The barriers to financial advisers using investment companies have demonstrable flaws says David Prosser.
The relationship between financial advisers and the investment company industry has come a long way over the past five years. Where once they barely spoke, with investment companies unable to pay the commissions their open-ended counterparts offered, the banning of such payments has triggered a rapprochement. The recent travails of the open-ended Woodford Equity Income fund, moreover, have underlined the advantages of a closed-ended fund structure.
Still, the course of true love rarely runs smooth – and there are still advisers out there who aren’t sure they want to commit. Comments made by one senior investment manager at a leading wealth management firm this week offered a good example. He very much liked investment companies, he explained, but feared they weren’t suitable candidates for brokers’ buy lists.
The wealth manager’s argument was partly based on a fear that if too many people bought into an investment company at once it could distort valuations, with limited liquidity sending the fund’s shares soaring to a premium. He also warned many retail investors didn’t fully understand investment companies – in particular that they take on gearing which can magnify volatility.

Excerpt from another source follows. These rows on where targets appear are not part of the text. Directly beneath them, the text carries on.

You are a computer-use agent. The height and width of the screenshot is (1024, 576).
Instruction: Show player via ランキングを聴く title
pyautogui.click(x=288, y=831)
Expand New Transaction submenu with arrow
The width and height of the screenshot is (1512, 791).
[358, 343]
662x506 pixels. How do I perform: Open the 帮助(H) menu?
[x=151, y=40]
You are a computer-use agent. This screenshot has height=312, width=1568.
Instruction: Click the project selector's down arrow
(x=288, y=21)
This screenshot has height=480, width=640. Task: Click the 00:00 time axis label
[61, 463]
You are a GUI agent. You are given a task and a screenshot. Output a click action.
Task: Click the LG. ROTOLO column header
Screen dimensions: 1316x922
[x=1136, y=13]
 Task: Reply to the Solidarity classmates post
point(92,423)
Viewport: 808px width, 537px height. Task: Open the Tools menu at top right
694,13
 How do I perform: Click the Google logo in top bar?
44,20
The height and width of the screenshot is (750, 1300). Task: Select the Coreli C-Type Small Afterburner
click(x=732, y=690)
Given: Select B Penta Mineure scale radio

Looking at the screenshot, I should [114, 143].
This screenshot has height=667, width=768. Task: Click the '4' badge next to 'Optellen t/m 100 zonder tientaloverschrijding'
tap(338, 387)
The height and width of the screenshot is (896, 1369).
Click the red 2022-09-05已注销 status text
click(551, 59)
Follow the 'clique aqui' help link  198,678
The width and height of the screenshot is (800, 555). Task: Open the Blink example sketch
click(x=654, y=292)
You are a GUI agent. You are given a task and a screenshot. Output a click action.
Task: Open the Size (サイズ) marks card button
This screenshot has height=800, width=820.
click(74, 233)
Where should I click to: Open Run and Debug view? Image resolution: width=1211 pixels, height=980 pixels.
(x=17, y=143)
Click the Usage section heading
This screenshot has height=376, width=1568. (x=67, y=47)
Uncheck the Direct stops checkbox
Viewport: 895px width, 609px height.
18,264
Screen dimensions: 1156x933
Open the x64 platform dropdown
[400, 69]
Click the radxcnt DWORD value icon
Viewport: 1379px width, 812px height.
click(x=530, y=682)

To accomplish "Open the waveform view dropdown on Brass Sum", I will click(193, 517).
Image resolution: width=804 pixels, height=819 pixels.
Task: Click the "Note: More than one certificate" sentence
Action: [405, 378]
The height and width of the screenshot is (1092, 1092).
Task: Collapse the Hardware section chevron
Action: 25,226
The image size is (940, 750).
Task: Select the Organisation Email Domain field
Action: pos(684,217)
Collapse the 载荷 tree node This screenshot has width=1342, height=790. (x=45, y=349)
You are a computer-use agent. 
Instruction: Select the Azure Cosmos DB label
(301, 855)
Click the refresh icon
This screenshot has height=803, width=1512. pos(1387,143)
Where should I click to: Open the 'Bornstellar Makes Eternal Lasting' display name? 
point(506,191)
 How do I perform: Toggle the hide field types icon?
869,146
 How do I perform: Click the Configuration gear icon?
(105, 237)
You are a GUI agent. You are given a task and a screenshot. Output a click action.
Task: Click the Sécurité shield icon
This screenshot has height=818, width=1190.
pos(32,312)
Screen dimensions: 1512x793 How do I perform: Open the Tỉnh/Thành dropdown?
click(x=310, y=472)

Let’s deal with the second point first. Yes, some investment companies take on gearing, though in the vast majority of cases, it’s pretty modest. And yes, gearing does exaggerate returns in good times and bad, for better or for worse. But the net effect of gearing over time has been to help investment companies outperform their closed-ended counterparts, because over time markets have tended to rise. That’s not so difficult to get your head around. And as for lack of understanding, try asking retail investors if they have always appreciated that to hold illiquid assets in an open-ended portfolio is to risk being denied access to your money for months on end.
What about the buy list problem? In fact, this is a repeat of a longstanding attack line against investment companies – that they are too small to cope with the walls of money that large financial advisers and wealth managers could send their way. But while this may be true in the case of the smaller funds in the industry, many larger investment companies are highly liquid and the market has been coping with considerable flows of cash in and out of them for many years.
Besides, it is a clear advantage that the structure of an investment company protects investors from liquidity issues. When the fund feels the strain, it is the shares that move, not the value of the underlying portfolio. But over time, discounts and premiums return to more normal levels as demand and supply level out. Investors committing to a fund for the medium to longer term – as all investors should be – will be unaffected.
Are we really suggesting that when investors ask about the best funds in which to place their money, they should be given only a partial view – that they shouldn’t be told about low-charging, well-managed investment companies with a long history of outperforming rival funds? That seems perverse.
Let’s be fair. Financial advisers’ engagement with the investment company sector has improved out of all recognition, to the benefit of their clients. But we are still seeing some of the old criticisms rehashed despite their demonstrable flaws. Let’s keep talking.